[[ DATA FOR THIS EXERCISE open ]]

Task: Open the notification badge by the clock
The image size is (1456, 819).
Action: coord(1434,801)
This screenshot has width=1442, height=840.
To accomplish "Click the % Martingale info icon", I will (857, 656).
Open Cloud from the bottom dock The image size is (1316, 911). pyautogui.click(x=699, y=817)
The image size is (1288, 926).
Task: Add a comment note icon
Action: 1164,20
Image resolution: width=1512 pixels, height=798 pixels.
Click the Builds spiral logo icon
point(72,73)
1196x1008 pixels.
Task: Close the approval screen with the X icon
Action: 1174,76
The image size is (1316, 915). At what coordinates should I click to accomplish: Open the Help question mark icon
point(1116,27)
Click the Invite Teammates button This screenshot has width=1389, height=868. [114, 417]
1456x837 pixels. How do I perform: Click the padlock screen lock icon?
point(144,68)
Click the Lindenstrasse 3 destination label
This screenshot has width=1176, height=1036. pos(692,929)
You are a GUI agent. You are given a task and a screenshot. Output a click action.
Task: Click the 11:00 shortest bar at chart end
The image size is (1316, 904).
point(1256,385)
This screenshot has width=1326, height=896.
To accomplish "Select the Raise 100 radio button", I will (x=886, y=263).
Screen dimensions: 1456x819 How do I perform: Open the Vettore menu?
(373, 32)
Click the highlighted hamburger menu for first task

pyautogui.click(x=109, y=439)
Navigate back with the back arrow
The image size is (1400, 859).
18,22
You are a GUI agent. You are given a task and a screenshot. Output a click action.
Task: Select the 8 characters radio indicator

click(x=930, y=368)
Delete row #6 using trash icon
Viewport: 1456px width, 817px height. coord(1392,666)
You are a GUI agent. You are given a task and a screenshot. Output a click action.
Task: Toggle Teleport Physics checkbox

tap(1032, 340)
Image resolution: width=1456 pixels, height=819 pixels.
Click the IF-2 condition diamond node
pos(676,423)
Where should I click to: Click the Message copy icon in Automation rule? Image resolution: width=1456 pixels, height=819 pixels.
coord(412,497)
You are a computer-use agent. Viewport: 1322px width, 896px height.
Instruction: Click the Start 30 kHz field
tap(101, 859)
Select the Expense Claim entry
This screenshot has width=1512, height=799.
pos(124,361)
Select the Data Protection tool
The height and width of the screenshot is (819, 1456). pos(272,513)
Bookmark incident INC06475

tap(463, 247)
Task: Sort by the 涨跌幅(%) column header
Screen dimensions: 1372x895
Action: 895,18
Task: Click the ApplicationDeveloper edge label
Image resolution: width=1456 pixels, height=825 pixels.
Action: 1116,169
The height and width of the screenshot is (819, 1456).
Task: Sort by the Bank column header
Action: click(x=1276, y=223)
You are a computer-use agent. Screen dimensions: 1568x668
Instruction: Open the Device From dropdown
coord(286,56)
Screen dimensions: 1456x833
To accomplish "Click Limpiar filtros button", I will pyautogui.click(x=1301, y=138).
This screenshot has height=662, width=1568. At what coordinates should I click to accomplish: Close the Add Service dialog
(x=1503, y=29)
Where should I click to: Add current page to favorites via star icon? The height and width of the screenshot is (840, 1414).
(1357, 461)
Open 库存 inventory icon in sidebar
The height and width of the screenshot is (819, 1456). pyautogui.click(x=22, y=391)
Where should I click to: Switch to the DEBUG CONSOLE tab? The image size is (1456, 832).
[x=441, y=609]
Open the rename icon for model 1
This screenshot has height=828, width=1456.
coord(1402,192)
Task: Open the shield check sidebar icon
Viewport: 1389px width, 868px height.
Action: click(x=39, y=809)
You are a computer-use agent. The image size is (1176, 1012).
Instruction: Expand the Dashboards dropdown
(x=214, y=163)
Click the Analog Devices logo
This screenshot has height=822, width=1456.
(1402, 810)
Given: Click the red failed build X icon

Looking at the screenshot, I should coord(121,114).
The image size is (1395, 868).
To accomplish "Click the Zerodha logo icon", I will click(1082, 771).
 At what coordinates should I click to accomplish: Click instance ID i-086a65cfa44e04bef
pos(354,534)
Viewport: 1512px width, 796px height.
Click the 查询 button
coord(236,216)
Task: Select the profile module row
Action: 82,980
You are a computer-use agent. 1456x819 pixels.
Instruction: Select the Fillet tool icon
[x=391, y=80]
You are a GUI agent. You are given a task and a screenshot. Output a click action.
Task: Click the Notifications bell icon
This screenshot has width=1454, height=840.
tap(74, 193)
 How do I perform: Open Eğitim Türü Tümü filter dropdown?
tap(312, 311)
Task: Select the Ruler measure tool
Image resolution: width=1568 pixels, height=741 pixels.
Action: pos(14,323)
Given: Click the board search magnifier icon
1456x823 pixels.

[[ DATA FOR THIS EXERCISE closed ]]

* WORK ORDER *
Retype the portion of the data above that starts on the line with "Where should I click to: Click" and finishes on the line with "The image size is (1395, 868).", including both of those lines.

* ANSWER SPACE *
Where should I click to: Click the Message copy icon in Automation rule? Image resolution: width=1456 pixels, height=819 pixels.
coord(412,497)
You are a computer-use agent. Viewport: 1322px width, 896px height.
Instruction: Click the Start 30 kHz field
tap(101, 859)
Select the Expense Claim entry
This screenshot has width=1512, height=799.
pos(124,361)
Select the Data Protection tool
The height and width of the screenshot is (819, 1456). pos(272,513)
Bookmark incident INC06475

tap(463, 247)
Task: Sort by the 涨跌幅(%) column header
Screen dimensions: 1372x895
Action: 895,18
Task: Click the ApplicationDeveloper edge label
Image resolution: width=1456 pixels, height=825 pixels.
Action: 1116,169
The height and width of the screenshot is (819, 1456).
Task: Sort by the Bank column header
Action: click(x=1276, y=223)
You are a computer-use agent. Screen dimensions: 1568x668
Instruction: Open the Device From dropdown
coord(286,56)
Screen dimensions: 1456x833
To accomplish "Click Limpiar filtros button", I will pyautogui.click(x=1301, y=138).
This screenshot has height=662, width=1568. At what coordinates should I click to accomplish: Close the Add Service dialog
(x=1503, y=29)
Where should I click to: Add current page to favorites via star icon? The height and width of the screenshot is (840, 1414).
(1357, 461)
Open 库存 inventory icon in sidebar
The height and width of the screenshot is (819, 1456). pyautogui.click(x=22, y=391)
Where should I click to: Switch to the DEBUG CONSOLE tab? The image size is (1456, 832).
[x=441, y=609]
Open the rename icon for model 1
This screenshot has height=828, width=1456.
coord(1402,192)
Task: Open the shield check sidebar icon
Viewport: 1389px width, 868px height.
Action: click(x=39, y=809)
You are a computer-use agent. The image size is (1176, 1012).
Instruction: Expand the Dashboards dropdown
(x=214, y=163)
Click the Analog Devices logo
This screenshot has height=822, width=1456.
(1402, 810)
Given: Click the red failed build X icon

Looking at the screenshot, I should coord(121,114).
The image size is (1395, 868).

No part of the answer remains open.